SCHOLES: Now, this was a very familiar sight. Jordan Spieth dominating at the Masters. He was on fire on the back 9 yesterday, five straight birdies. He's your leader right now at 6 under par. In 2015, when Spieth won this tournament, he led wire to wire. He's trying to do that now for a second time to win his second green jacket.

Now one guy who is not going to be competing this weekend more than likely is your defending champ, Sergio Garcia. He had a tin cup moment on 15 yesterday hitting five straight balls into the water. It was just an incredible thing to see. Sergio ended with a 13 on the hole, tying for the most ever at a hole here at the Masters.

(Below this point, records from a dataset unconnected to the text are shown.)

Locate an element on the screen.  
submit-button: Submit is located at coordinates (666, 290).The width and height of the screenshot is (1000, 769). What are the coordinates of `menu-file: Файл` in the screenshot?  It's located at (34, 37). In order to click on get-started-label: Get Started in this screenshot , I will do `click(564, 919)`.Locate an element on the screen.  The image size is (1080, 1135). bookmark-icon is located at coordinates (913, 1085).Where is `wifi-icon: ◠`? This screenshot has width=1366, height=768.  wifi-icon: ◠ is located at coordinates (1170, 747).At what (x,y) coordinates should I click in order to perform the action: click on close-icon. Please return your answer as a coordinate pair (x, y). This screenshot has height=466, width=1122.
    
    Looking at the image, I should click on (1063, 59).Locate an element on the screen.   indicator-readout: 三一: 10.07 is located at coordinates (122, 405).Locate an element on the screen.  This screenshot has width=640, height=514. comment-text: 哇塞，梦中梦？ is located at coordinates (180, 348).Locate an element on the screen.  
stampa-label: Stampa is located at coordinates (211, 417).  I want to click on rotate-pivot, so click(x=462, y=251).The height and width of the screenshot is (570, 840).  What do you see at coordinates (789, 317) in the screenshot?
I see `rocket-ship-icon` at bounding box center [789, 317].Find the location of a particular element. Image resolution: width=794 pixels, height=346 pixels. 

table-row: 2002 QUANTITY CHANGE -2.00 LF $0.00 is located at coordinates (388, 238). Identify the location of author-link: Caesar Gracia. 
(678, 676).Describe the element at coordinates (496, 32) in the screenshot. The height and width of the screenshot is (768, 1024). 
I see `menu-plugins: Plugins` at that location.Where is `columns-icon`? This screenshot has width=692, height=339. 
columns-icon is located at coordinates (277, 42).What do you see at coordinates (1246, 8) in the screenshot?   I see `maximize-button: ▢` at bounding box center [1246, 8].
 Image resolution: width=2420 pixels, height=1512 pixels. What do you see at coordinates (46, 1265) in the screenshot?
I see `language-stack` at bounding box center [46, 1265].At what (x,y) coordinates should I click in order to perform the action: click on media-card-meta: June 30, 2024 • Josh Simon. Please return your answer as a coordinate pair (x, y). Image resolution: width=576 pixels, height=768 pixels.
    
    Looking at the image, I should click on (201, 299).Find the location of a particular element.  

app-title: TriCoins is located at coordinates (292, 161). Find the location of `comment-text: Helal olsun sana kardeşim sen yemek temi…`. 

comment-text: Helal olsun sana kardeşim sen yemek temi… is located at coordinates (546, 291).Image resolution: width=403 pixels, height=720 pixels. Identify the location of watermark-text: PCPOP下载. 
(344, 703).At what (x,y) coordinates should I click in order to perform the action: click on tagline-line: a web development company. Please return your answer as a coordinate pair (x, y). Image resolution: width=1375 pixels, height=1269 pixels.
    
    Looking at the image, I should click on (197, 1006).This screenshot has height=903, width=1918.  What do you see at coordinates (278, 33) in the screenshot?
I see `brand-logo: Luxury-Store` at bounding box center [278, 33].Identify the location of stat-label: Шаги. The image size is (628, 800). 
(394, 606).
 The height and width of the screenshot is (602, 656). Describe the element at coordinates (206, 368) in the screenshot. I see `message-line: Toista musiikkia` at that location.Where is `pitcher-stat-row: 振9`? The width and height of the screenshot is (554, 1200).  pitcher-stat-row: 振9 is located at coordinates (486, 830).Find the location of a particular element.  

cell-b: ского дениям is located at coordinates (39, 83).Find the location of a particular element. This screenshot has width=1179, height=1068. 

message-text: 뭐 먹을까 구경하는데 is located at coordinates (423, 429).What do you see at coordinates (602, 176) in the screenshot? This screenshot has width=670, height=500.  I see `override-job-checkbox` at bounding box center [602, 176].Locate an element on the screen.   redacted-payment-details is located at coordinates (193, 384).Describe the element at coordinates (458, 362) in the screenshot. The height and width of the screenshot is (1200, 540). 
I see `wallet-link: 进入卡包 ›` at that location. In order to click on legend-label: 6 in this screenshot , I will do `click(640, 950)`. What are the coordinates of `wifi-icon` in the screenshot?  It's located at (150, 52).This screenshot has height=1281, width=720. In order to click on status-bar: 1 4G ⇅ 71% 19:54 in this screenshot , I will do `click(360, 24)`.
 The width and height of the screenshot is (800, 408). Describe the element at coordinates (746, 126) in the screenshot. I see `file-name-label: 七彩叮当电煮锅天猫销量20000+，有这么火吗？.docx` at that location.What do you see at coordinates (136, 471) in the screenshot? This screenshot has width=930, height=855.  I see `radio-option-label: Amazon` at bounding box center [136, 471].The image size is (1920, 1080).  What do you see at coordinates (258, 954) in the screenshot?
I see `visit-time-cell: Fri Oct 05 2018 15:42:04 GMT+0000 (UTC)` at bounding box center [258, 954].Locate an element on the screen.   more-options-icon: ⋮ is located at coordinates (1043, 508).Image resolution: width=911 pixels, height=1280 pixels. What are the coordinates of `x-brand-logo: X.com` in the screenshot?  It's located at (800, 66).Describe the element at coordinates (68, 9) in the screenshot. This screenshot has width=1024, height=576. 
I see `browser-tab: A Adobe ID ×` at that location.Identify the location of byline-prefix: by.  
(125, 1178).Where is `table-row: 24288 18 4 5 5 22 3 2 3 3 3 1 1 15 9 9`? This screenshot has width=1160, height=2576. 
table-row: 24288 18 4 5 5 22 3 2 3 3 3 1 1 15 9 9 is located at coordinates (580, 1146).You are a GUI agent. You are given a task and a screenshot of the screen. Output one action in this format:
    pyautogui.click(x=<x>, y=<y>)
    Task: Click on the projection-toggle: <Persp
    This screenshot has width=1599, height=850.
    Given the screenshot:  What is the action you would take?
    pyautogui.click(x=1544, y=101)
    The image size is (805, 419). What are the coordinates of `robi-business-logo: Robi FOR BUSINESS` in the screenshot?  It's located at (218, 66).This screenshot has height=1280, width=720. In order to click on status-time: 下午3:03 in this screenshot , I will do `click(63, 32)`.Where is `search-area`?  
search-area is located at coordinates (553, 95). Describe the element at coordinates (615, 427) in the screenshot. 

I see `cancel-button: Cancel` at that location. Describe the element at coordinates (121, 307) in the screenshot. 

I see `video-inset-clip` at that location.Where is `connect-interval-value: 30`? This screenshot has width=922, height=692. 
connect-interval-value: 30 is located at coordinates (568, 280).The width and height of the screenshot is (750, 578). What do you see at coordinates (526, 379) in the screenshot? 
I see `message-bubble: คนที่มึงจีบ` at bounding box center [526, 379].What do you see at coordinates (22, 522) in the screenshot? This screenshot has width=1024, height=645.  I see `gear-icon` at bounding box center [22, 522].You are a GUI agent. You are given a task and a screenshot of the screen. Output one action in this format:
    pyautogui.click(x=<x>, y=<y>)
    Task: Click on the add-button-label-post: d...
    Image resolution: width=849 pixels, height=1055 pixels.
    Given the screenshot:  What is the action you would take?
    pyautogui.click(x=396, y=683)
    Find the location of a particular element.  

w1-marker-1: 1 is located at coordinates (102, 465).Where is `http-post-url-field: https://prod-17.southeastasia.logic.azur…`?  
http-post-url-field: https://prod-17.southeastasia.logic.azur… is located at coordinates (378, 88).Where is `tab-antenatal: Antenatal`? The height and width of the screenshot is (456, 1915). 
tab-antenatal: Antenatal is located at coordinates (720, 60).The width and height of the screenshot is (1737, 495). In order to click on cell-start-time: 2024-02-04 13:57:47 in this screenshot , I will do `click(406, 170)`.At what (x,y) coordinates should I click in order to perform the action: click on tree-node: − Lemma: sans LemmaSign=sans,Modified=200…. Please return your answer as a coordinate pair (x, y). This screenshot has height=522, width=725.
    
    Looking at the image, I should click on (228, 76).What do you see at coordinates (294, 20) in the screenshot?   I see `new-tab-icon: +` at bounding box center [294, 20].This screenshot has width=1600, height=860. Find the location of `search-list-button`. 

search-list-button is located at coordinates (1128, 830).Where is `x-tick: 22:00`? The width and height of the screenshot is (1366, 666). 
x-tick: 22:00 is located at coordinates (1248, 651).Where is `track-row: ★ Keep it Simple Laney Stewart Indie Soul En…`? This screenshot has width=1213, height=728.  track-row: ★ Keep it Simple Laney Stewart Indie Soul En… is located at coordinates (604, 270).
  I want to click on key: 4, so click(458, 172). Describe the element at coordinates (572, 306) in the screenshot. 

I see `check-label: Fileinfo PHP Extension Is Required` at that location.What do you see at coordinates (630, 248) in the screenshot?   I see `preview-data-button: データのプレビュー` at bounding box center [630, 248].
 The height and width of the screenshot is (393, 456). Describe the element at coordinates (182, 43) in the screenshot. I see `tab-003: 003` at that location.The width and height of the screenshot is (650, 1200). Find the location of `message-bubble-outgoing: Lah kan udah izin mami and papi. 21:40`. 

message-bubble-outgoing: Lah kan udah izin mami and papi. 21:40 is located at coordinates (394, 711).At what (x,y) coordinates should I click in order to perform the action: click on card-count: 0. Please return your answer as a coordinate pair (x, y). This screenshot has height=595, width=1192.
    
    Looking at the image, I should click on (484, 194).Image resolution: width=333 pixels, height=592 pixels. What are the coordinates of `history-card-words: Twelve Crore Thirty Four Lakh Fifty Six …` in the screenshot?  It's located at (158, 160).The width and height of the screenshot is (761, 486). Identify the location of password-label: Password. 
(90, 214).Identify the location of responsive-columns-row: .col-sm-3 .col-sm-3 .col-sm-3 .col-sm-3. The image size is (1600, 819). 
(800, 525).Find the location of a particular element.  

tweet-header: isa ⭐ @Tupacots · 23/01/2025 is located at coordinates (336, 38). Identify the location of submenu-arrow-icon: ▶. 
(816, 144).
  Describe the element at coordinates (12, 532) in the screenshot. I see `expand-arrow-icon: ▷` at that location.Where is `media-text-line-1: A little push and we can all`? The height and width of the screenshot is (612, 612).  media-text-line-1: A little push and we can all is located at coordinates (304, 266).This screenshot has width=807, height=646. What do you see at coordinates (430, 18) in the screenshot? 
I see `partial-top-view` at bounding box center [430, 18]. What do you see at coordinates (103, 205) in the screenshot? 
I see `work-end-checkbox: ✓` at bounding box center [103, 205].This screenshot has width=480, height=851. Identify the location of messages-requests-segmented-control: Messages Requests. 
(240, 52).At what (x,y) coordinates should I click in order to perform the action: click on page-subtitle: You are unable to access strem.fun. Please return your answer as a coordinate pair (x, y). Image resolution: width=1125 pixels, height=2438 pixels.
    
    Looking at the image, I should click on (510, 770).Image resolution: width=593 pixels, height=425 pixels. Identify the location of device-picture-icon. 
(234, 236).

Sergio, though, will be hanging around until Sunday to put the green jacket on the eventual winner.

And fun fact, in the past 12 Masters, the winner has come out of the top 10 after round one. So these are the guys right now that have a great chance of putting that green jacket on come Sunday.

All right. Make sure to tune into to CNN 2:30 Eastern tomorrow, behind the scenes look at the Masters, "All Access at Augusta." We'll get you ready for all of the weekend's action.

And Erica, you and I said, beautiful yesterday, beautiful today, going to get rain on Saturday. That's when things will get interesting.